A radical Yemeni cleric, Anwar al-Awlaki, is also alleged to have been in communication with Mr Abdulmutallab, as well as an American Muslim soldier who went on a shooting rampage at Fort Hood last November.

US officials have described Yemen as an incubator for al-Qaeda and last month counter-terrorism officials said Washington was intensifying its focus on the “mortal threat” posed by militants based in the country.

Sana’a, which has previously been accused of turning a blind eye to the threat of al-Qaeda, has stepped up its campaign against militants this year.

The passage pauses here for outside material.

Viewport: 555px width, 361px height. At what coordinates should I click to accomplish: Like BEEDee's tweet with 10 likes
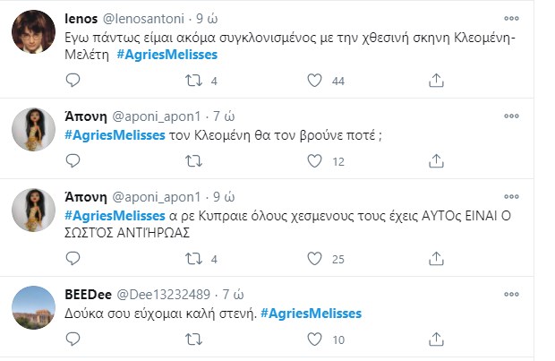tap(314, 340)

But human rights groups have complained that the crackdown has led to abuses and unlawful killings, while air strikes that have killed civilians have sparked uproar among local tribes.

Last week, thousands of people were forced to flee a town in the southern Shabwa province as the military battled suspected al-Qaeda members.

The government is also struggling with an on-off rebellion in the north, an increasingly active secessionist movement in the south, and a collapsing economy as the country’s oil reserves dwindle and its water resources decline at an alarming rate.

Ali Abdullah Saleh, the president, has ruled for three decades through a system of patronage in the highly tribal country and analysts say an absence of effective state institutions is at the core of many of Yemen’s problems.

“All the problems of Yemen emanate from poor governance, lack of rule of law and the massive corruption,” says Abdul Ghani al-Aryani, a Yemeni analyst. “We need to reform at the centre if we want to resolve the problems at the periphery.”

Mr Ulrichsen says Yemen’s travails should be a warning for other Gulf states that face the prospect of their oil resources – on which the region’s economies depend – run dry.

“Yemen is the canary in the coal mine – a danger sign of what can go wrong when a country fails to develop political legitimacy and build a sustainable, productive non-oil economy,” he says. “The challenges to government authority in southern and northern Yemen plainly demonstrate how existing socioeconomic discontent and regional marginalisation can fracture and fragment social cohesion.

“Similar fissures and unequal patterns of access to resources exist in the GCC (Gulf) states and could become transmitters of conflict in the future.”